_Supplied data_.
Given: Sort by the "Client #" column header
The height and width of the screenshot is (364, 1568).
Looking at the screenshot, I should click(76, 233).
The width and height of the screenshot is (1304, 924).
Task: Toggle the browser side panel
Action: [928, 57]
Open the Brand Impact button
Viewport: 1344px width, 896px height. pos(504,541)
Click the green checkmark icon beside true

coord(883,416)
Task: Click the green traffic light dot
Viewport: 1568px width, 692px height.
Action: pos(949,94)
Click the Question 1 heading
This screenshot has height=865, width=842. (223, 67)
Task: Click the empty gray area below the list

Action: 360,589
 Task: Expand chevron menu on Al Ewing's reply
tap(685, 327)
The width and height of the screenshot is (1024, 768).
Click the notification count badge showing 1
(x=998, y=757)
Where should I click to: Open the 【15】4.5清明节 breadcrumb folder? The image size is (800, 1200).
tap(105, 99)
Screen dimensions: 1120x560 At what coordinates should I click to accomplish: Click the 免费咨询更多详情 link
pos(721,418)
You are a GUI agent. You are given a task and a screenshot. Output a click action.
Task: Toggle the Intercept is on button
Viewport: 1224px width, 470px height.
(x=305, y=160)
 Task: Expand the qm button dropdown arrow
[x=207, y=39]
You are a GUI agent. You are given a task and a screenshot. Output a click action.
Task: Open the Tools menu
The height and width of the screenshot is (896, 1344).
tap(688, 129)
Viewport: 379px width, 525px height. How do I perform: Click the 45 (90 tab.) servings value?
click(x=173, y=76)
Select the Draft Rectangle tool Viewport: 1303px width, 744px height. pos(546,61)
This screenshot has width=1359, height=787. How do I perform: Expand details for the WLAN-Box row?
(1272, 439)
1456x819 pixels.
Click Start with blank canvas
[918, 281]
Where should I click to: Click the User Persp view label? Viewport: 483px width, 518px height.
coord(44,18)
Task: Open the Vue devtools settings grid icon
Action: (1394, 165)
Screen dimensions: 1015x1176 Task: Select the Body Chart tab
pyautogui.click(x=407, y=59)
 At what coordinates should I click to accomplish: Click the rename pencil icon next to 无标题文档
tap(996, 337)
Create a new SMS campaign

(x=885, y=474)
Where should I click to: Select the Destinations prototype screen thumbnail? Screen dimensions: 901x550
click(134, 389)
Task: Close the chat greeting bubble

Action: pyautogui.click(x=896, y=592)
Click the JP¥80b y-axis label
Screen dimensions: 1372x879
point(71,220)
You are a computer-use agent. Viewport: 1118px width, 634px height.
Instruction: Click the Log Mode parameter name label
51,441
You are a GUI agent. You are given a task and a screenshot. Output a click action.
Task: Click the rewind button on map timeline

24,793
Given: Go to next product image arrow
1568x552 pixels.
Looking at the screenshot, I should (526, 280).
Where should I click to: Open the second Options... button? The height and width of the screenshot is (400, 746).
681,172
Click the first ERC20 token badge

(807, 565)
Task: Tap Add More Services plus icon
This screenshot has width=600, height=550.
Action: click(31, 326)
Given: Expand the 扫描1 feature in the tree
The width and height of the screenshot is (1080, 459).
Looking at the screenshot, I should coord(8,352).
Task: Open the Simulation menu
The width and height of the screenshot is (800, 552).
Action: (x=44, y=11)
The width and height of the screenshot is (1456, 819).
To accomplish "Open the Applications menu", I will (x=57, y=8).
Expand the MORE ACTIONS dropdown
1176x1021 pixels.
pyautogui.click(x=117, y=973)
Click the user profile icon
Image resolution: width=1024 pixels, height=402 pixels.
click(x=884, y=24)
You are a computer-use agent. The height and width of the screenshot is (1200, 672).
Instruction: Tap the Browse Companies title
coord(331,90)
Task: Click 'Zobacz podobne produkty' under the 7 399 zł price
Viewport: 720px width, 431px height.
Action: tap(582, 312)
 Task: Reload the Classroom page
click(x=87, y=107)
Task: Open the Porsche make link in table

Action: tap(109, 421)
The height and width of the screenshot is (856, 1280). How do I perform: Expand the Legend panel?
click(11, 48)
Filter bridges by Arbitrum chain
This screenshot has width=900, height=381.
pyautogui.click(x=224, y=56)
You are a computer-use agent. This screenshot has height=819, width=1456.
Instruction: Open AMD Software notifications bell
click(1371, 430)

_What to do_. Reproduce every line of the material above verbatim, in its original order and without any alteration.

_Reply_.
Given: Sort by the "Client #" column header
The height and width of the screenshot is (364, 1568).
Looking at the screenshot, I should click(76, 233).
The width and height of the screenshot is (1304, 924).
Task: Toggle the browser side panel
Action: [928, 57]
Open the Brand Impact button
Viewport: 1344px width, 896px height. pos(504,541)
Click the green checkmark icon beside true

coord(883,416)
Task: Click the green traffic light dot
Viewport: 1568px width, 692px height.
Action: pos(949,94)
Click the Question 1 heading
This screenshot has height=865, width=842. (223, 67)
Task: Click the empty gray area below the list

Action: 360,589
 Task: Expand chevron menu on Al Ewing's reply
tap(685, 327)
The width and height of the screenshot is (1024, 768).
Click the notification count badge showing 1
(x=998, y=757)
Where should I click to: Open the 【15】4.5清明节 breadcrumb folder? The image size is (800, 1200).
tap(105, 99)
Screen dimensions: 1120x560 At what coordinates should I click to accomplish: Click the 免费咨询更多详情 link
pos(721,418)
You are a GUI agent. You are given a task and a screenshot. Output a click action.
Task: Toggle the Intercept is on button
Viewport: 1224px width, 470px height.
(x=305, y=160)
 Task: Expand the qm button dropdown arrow
[x=207, y=39]
You are a GUI agent. You are given a task and a screenshot. Output a click action.
Task: Open the Tools menu
The height and width of the screenshot is (896, 1344).
tap(688, 129)
Viewport: 379px width, 525px height. How do I perform: Click the 45 (90 tab.) servings value?
click(x=173, y=76)
Select the Draft Rectangle tool Viewport: 1303px width, 744px height. pos(546,61)
This screenshot has width=1359, height=787. How do I perform: Expand details for the WLAN-Box row?
(1272, 439)
1456x819 pixels.
Click Start with blank canvas
[918, 281]
Where should I click to: Click the User Persp view label? Viewport: 483px width, 518px height.
coord(44,18)
Task: Open the Vue devtools settings grid icon
Action: (1394, 165)
Screen dimensions: 1015x1176 Task: Select the Body Chart tab
pyautogui.click(x=407, y=59)
 At what coordinates should I click to accomplish: Click the rename pencil icon next to 无标题文档
tap(996, 337)
Create a new SMS campaign

(x=885, y=474)
Where should I click to: Select the Destinations prototype screen thumbnail? Screen dimensions: 901x550
click(134, 389)
Task: Close the chat greeting bubble

Action: pyautogui.click(x=896, y=592)
Click the JP¥80b y-axis label
Screen dimensions: 1372x879
point(71,220)
You are a computer-use agent. Viewport: 1118px width, 634px height.
Instruction: Click the Log Mode parameter name label
51,441
You are a GUI agent. You are given a task and a screenshot. Output a click action.
Task: Click the rewind button on map timeline

24,793
Given: Go to next product image arrow
1568x552 pixels.
Looking at the screenshot, I should (526, 280).
Where should I click to: Open the second Options... button? The height and width of the screenshot is (400, 746).
681,172
Click the first ERC20 token badge

(807, 565)
Task: Tap Add More Services plus icon
This screenshot has width=600, height=550.
Action: click(31, 326)
Given: Expand the 扫描1 feature in the tree
The width and height of the screenshot is (1080, 459).
Looking at the screenshot, I should coord(8,352).
Task: Open the Simulation menu
The width and height of the screenshot is (800, 552).
Action: (x=44, y=11)
The width and height of the screenshot is (1456, 819).
To accomplish "Open the Applications menu", I will (x=57, y=8).
Expand the MORE ACTIONS dropdown
1176x1021 pixels.
pyautogui.click(x=117, y=973)
Click the user profile icon
Image resolution: width=1024 pixels, height=402 pixels.
click(x=884, y=24)
You are a computer-use agent. The height and width of the screenshot is (1200, 672).
Instruction: Tap the Browse Companies title
coord(331,90)
Task: Click 'Zobacz podobne produkty' under the 7 399 zł price
Viewport: 720px width, 431px height.
Action: tap(582, 312)
 Task: Reload the Classroom page
click(x=87, y=107)
Task: Open the Porsche make link in table

Action: tap(109, 421)
The height and width of the screenshot is (856, 1280). How do I perform: Expand the Legend panel?
click(11, 48)
Filter bridges by Arbitrum chain
This screenshot has width=900, height=381.
pyautogui.click(x=224, y=56)
You are a computer-use agent. This screenshot has height=819, width=1456.
Instruction: Open AMD Software notifications bell
click(1371, 430)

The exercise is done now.